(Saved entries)
------------------------------------
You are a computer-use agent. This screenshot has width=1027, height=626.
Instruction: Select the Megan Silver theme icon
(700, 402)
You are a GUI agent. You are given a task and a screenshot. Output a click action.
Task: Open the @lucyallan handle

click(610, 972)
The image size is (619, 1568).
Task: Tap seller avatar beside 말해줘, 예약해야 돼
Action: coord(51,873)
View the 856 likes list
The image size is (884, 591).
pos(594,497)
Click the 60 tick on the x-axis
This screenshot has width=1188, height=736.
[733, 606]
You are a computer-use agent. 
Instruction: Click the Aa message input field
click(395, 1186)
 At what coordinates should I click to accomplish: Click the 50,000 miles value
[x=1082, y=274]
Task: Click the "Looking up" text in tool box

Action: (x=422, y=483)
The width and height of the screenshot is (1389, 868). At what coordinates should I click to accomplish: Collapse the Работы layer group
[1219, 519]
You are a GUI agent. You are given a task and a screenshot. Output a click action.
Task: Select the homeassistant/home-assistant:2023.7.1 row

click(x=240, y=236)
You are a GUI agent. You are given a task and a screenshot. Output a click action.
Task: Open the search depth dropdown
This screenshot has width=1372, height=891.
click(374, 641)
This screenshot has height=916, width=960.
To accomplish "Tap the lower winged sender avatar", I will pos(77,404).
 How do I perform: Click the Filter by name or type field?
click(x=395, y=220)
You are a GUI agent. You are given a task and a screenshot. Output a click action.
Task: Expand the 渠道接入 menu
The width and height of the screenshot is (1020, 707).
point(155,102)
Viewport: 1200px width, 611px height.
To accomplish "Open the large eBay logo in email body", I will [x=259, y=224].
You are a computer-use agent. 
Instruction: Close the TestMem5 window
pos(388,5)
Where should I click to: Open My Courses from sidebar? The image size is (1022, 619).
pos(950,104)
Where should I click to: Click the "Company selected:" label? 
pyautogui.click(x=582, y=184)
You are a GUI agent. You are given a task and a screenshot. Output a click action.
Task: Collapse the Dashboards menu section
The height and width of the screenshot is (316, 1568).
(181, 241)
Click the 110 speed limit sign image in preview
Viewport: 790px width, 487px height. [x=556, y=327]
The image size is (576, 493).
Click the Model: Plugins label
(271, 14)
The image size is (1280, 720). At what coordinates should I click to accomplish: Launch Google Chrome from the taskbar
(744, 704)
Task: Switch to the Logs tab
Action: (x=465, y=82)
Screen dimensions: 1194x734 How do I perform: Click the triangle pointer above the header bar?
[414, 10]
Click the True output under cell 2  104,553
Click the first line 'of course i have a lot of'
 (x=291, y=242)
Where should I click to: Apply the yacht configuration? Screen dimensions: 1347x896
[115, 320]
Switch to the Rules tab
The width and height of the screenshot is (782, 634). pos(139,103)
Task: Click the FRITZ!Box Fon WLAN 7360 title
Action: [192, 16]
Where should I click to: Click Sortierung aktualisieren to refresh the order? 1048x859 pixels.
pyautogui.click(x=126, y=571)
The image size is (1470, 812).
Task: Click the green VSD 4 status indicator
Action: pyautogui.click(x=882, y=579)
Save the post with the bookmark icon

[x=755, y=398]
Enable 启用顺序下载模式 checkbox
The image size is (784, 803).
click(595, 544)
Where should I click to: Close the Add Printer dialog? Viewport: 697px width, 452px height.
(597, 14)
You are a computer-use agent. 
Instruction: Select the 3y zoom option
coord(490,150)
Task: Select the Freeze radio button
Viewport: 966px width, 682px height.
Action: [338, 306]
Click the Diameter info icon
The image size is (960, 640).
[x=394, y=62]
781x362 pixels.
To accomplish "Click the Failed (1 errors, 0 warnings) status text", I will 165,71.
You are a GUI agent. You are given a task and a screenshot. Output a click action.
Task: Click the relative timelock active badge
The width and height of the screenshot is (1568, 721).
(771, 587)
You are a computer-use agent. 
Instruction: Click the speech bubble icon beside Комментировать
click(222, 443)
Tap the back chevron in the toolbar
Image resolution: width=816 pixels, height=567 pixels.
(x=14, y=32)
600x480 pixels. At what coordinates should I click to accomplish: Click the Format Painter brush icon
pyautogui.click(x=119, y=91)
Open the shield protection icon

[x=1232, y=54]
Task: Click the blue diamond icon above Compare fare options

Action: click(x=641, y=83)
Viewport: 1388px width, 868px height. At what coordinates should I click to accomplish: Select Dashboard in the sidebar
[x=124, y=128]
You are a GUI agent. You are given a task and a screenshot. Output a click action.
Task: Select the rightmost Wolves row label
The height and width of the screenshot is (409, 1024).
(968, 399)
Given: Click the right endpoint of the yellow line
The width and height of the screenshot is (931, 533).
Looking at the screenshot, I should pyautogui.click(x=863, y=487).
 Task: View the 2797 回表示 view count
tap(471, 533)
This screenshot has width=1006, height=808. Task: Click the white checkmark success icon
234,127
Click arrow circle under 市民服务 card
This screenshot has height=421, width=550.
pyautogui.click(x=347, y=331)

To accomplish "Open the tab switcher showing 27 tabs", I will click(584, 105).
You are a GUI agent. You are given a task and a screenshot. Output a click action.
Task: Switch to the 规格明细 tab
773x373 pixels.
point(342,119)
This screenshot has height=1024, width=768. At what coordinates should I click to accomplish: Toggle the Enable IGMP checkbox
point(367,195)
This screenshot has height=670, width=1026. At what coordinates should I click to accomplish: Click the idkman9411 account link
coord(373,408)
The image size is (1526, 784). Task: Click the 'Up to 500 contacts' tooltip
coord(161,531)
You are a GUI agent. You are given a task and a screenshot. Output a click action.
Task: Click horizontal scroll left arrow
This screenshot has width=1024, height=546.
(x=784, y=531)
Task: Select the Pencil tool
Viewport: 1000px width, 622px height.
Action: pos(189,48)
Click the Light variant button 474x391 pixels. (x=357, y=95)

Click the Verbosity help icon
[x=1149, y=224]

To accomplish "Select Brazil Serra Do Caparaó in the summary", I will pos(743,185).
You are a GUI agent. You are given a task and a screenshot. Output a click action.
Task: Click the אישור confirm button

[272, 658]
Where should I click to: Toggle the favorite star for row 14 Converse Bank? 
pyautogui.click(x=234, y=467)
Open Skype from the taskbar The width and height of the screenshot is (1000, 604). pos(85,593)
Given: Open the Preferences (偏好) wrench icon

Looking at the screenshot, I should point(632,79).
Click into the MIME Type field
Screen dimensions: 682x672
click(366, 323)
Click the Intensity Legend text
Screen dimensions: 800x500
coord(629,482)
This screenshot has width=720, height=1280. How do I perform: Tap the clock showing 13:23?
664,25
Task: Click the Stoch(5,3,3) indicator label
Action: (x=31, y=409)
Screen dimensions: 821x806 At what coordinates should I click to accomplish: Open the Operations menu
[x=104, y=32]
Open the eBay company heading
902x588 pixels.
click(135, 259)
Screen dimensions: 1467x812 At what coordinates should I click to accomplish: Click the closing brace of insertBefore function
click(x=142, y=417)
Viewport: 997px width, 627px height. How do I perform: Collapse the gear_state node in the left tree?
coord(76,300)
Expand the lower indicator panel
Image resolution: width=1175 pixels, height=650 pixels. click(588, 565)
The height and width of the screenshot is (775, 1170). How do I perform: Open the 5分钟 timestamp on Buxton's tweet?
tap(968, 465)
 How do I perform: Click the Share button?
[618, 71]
------------------------------------
The answer must be an exact copy of every record above.

You are a computer-use agent. This screenshot has width=1027, height=626.
Instruction: Select the Megan Silver theme icon
(700, 402)
You are a GUI agent. You are given a task and a screenshot. Output a click action.
Task: Open the @lucyallan handle

click(610, 972)
The image size is (619, 1568).
Task: Tap seller avatar beside 말해줘, 예약해야 돼
Action: coord(51,873)
View the 856 likes list
The image size is (884, 591).
pos(594,497)
Click the 60 tick on the x-axis
This screenshot has width=1188, height=736.
[733, 606]
You are a computer-use agent. 
Instruction: Click the Aa message input field
click(395, 1186)
 At what coordinates should I click to accomplish: Click the 50,000 miles value
[x=1082, y=274]
Task: Click the "Looking up" text in tool box

Action: (x=422, y=483)
The width and height of the screenshot is (1389, 868). At what coordinates should I click to accomplish: Collapse the Работы layer group
[1219, 519]
You are a GUI agent. You are given a task and a screenshot. Output a click action.
Task: Select the homeassistant/home-assistant:2023.7.1 row

click(x=240, y=236)
You are a GUI agent. You are given a task and a screenshot. Output a click action.
Task: Open the search depth dropdown
This screenshot has width=1372, height=891.
click(374, 641)
This screenshot has height=916, width=960.
To accomplish "Tap the lower winged sender avatar", I will pos(77,404).
 How do I perform: Click the Filter by name or type field?
click(x=395, y=220)
You are a GUI agent. You are given a task and a screenshot. Output a click action.
Task: Expand the 渠道接入 menu
The width and height of the screenshot is (1020, 707).
point(155,102)
Viewport: 1200px width, 611px height.
To accomplish "Open the large eBay logo in email body", I will [x=259, y=224].
You are a computer-use agent. 
Instruction: Close the TestMem5 window
pos(388,5)
Where should I click to: Open My Courses from sidebar? The image size is (1022, 619).
pos(950,104)
Where should I click to: Click the "Company selected:" label? 
pyautogui.click(x=582, y=184)
You are a GUI agent. You are given a task and a screenshot. Output a click action.
Task: Collapse the Dashboards menu section
The height and width of the screenshot is (316, 1568).
(181, 241)
Click the 110 speed limit sign image in preview
Viewport: 790px width, 487px height. [x=556, y=327]
The image size is (576, 493).
Click the Model: Plugins label
(271, 14)
The image size is (1280, 720). At what coordinates should I click to accomplish: Launch Google Chrome from the taskbar
(744, 704)
Task: Switch to the Logs tab
Action: (x=465, y=82)
Screen dimensions: 1194x734 How do I perform: Click the triangle pointer above the header bar?
[414, 10]
Click the True output under cell 2  104,553
Click the first line 'of course i have a lot of'
 (x=291, y=242)
Where should I click to: Apply the yacht configuration? Screen dimensions: 1347x896
[115, 320]
Switch to the Rules tab
The width and height of the screenshot is (782, 634). pos(139,103)
Task: Click the FRITZ!Box Fon WLAN 7360 title
Action: [192, 16]
Where should I click to: Click Sortierung aktualisieren to refresh the order? 1048x859 pixels.
pyautogui.click(x=126, y=571)
The image size is (1470, 812).
Task: Click the green VSD 4 status indicator
Action: pyautogui.click(x=882, y=579)
Save the post with the bookmark icon

[x=755, y=398]
Enable 启用顺序下载模式 checkbox
The image size is (784, 803).
click(595, 544)
Where should I click to: Close the Add Printer dialog? Viewport: 697px width, 452px height.
(597, 14)
You are a computer-use agent. 
Instruction: Select the 3y zoom option
coord(490,150)
Task: Select the Freeze radio button
Viewport: 966px width, 682px height.
Action: [338, 306]
Click the Diameter info icon
The image size is (960, 640).
[x=394, y=62]
781x362 pixels.
To accomplish "Click the Failed (1 errors, 0 warnings) status text", I will 165,71.
You are a GUI agent. You are given a task and a screenshot. Output a click action.
Task: Click the relative timelock active badge
The width and height of the screenshot is (1568, 721).
(771, 587)
You are a computer-use agent. 
Instruction: Click the speech bubble icon beside Комментировать
click(222, 443)
Tap the back chevron in the toolbar
Image resolution: width=816 pixels, height=567 pixels.
(x=14, y=32)
600x480 pixels. At what coordinates should I click to accomplish: Click the Format Painter brush icon
pyautogui.click(x=119, y=91)
Open the shield protection icon

[x=1232, y=54]
Task: Click the blue diamond icon above Compare fare options

Action: click(x=641, y=83)
Viewport: 1388px width, 868px height. At what coordinates should I click to accomplish: Select Dashboard in the sidebar
[x=124, y=128]
You are a GUI agent. You are given a task and a screenshot. Output a click action.
Task: Select the rightmost Wolves row label
The height and width of the screenshot is (409, 1024).
(968, 399)
Given: Click the right endpoint of the yellow line
The width and height of the screenshot is (931, 533).
Looking at the screenshot, I should pyautogui.click(x=863, y=487).
 Task: View the 2797 回表示 view count
tap(471, 533)
This screenshot has width=1006, height=808. Task: Click the white checkmark success icon
234,127
Click arrow circle under 市民服务 card
This screenshot has height=421, width=550.
pyautogui.click(x=347, y=331)

To accomplish "Open the tab switcher showing 27 tabs", I will click(584, 105).
You are a GUI agent. You are given a task and a screenshot. Output a click action.
Task: Switch to the 规格明细 tab
773x373 pixels.
point(342,119)
This screenshot has height=1024, width=768. At what coordinates should I click to accomplish: Toggle the Enable IGMP checkbox
point(367,195)
This screenshot has height=670, width=1026. At what coordinates should I click to accomplish: Click the idkman9411 account link
coord(373,408)
The image size is (1526, 784). Task: Click the 'Up to 500 contacts' tooltip
coord(161,531)
You are a GUI agent. You are given a task and a screenshot. Output a click action.
Task: Click horizontal scroll left arrow
This screenshot has width=1024, height=546.
(x=784, y=531)
Task: Select the Pencil tool
Viewport: 1000px width, 622px height.
Action: pos(189,48)
Click the Light variant button 474x391 pixels. (x=357, y=95)

Click the Verbosity help icon
[x=1149, y=224]

To accomplish "Select Brazil Serra Do Caparaó in the summary", I will pos(743,185).
You are a GUI agent. You are given a task and a screenshot. Output a click action.
Task: Click the אישור confirm button

[272, 658]
Where should I click to: Toggle the favorite star for row 14 Converse Bank? 
pyautogui.click(x=234, y=467)
Open Skype from the taskbar The width and height of the screenshot is (1000, 604). pos(85,593)
Given: Open the Preferences (偏好) wrench icon

Looking at the screenshot, I should point(632,79).
Click into the MIME Type field
Screen dimensions: 682x672
click(366, 323)
Click the Intensity Legend text
Screen dimensions: 800x500
coord(629,482)
This screenshot has width=720, height=1280. How do I perform: Tap the clock showing 13:23?
664,25
Task: Click the Stoch(5,3,3) indicator label
Action: (x=31, y=409)
Screen dimensions: 821x806 At what coordinates should I click to accomplish: Open the Operations menu
[x=104, y=32]
Open the eBay company heading
902x588 pixels.
click(135, 259)
Screen dimensions: 1467x812 At what coordinates should I click to accomplish: Click the closing brace of insertBefore function
click(x=142, y=417)
Viewport: 997px width, 627px height. How do I perform: Collapse the gear_state node in the left tree?
coord(76,300)
Expand the lower indicator panel
Image resolution: width=1175 pixels, height=650 pixels. click(588, 565)
The height and width of the screenshot is (775, 1170). How do I perform: Open the 5分钟 timestamp on Buxton's tweet?
tap(968, 465)
 How do I perform: Click the Share button?
[618, 71]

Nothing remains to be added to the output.